[[ EXERCISE INPUTS open ]]

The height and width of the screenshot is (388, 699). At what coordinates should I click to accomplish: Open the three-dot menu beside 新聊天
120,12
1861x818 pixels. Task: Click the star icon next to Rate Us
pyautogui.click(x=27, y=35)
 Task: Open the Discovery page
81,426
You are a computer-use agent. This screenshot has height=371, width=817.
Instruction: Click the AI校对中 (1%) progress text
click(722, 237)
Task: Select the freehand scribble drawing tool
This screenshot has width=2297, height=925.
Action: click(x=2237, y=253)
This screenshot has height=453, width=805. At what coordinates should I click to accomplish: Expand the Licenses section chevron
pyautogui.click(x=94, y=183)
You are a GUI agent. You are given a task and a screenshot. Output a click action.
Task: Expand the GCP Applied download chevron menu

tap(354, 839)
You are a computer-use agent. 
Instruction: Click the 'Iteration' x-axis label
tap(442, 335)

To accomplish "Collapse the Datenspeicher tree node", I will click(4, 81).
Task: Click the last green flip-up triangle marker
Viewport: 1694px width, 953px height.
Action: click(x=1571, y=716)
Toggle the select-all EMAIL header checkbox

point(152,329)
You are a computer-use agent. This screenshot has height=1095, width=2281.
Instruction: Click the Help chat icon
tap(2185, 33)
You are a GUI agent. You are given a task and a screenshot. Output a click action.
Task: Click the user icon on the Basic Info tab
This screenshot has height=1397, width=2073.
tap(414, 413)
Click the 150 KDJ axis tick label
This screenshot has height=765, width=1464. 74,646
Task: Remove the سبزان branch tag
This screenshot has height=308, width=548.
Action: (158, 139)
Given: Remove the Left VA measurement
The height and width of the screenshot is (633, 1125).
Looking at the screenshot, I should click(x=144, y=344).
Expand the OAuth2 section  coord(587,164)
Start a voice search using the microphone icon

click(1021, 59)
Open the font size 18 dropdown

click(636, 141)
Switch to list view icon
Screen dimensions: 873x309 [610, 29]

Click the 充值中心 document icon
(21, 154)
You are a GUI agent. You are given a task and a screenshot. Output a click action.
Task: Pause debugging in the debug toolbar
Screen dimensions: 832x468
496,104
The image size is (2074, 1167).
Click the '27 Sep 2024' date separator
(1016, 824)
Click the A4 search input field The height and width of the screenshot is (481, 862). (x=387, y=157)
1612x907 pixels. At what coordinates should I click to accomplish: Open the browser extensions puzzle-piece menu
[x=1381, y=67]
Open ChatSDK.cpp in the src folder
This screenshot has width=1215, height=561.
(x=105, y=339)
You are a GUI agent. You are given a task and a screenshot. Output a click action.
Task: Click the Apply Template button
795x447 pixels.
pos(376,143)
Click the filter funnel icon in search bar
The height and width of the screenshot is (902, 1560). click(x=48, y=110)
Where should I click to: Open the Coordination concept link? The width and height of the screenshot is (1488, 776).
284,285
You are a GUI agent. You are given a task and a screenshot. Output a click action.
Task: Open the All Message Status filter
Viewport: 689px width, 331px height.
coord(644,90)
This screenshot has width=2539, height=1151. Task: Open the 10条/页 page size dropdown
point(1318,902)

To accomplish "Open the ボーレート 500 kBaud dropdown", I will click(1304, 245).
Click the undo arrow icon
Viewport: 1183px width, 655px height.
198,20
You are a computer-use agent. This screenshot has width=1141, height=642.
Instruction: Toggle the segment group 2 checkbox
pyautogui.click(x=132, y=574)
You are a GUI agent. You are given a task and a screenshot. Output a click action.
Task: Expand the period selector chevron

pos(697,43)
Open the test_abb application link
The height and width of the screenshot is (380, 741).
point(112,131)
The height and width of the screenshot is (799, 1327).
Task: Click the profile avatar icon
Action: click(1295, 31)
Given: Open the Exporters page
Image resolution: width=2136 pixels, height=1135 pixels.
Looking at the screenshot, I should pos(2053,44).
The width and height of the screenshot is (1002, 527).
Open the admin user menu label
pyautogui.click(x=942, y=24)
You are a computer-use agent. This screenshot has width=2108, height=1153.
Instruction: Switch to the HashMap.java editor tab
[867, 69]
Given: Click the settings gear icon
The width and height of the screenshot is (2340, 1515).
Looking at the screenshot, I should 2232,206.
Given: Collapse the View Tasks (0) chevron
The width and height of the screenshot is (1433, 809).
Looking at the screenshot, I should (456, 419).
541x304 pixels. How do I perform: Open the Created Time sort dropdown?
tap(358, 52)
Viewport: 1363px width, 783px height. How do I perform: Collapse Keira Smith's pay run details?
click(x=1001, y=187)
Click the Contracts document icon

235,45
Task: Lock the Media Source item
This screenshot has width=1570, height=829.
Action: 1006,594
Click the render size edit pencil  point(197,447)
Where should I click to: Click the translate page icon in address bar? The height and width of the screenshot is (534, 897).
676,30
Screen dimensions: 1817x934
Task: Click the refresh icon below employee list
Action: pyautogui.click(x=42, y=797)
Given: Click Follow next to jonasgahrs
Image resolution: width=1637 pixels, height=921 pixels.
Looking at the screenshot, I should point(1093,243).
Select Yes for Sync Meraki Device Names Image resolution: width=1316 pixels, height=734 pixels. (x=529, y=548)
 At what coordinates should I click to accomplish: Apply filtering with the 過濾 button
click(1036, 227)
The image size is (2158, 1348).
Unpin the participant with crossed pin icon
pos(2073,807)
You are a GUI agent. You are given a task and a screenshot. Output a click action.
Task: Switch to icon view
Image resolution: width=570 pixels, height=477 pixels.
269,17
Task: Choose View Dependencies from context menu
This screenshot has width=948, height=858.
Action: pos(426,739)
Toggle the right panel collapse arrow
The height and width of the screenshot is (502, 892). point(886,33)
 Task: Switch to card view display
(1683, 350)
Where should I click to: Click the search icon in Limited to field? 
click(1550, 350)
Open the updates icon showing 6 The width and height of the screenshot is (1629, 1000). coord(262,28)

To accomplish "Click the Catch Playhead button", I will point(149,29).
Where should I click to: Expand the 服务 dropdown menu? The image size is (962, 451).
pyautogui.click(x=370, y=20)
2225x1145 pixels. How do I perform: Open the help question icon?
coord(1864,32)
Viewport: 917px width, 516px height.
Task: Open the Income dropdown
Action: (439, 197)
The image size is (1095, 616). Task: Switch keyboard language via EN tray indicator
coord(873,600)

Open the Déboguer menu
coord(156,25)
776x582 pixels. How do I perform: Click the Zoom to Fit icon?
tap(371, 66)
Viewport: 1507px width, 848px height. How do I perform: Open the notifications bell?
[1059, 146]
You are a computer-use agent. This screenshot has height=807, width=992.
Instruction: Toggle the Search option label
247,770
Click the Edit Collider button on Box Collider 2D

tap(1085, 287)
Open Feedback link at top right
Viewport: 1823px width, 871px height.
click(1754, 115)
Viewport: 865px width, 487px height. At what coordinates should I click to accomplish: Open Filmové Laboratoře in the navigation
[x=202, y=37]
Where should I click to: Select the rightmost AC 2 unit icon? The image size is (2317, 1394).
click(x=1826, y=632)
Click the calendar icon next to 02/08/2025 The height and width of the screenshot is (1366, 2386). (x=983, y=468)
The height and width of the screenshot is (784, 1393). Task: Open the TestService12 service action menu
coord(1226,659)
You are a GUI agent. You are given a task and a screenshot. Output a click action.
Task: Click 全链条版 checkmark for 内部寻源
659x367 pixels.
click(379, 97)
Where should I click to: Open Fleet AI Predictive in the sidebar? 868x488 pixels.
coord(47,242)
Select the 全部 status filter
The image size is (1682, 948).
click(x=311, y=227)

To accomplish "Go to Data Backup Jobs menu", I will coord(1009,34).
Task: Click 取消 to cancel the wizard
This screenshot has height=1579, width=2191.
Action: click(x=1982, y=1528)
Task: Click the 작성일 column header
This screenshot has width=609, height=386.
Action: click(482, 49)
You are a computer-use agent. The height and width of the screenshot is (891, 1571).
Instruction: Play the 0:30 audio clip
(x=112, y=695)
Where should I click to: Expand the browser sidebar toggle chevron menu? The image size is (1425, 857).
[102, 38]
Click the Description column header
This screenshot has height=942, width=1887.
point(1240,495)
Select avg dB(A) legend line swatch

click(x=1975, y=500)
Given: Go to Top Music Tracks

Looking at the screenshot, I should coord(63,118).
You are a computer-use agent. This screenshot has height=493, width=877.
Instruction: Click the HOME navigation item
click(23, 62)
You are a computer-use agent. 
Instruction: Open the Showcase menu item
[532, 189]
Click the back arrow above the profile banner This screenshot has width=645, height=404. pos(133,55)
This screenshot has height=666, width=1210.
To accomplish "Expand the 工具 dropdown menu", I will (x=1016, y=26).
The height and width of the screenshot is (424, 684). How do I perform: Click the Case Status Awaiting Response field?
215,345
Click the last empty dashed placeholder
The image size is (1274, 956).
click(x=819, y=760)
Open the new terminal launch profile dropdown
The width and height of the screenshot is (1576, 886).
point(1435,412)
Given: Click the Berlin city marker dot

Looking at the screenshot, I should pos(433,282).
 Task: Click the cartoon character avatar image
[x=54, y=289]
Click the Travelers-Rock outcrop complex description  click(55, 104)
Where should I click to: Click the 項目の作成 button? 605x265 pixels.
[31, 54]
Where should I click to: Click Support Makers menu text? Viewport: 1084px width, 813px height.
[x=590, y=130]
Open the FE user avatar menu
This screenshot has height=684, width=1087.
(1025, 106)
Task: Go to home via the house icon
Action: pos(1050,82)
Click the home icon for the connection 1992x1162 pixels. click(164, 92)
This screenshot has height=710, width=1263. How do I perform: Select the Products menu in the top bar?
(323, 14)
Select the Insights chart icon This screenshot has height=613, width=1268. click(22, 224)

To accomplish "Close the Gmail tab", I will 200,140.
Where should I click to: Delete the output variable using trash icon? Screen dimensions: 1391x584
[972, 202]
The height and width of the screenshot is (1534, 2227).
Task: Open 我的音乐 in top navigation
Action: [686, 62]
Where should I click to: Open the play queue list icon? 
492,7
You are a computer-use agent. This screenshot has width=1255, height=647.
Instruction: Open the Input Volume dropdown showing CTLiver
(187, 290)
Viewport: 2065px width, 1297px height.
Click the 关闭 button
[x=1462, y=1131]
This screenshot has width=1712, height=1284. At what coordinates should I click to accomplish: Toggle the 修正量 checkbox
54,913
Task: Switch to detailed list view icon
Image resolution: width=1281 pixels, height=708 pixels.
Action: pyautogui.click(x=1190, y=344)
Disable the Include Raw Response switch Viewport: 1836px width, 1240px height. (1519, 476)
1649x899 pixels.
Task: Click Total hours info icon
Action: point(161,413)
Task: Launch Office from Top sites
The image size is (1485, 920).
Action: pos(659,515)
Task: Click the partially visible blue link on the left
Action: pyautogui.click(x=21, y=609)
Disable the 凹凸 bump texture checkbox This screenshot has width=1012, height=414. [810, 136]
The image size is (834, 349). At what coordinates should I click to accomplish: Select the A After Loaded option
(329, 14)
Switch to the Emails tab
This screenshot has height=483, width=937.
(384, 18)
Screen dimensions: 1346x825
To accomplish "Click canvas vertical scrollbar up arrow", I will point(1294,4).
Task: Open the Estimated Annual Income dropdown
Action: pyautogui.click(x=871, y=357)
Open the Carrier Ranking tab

[[ EXERCISE INPUTS closed ]]

ASSIGNED TASK:
In the listing, count the lines that contain the word "from", then give the number and nothing more.

OUTPUT BELOW:
2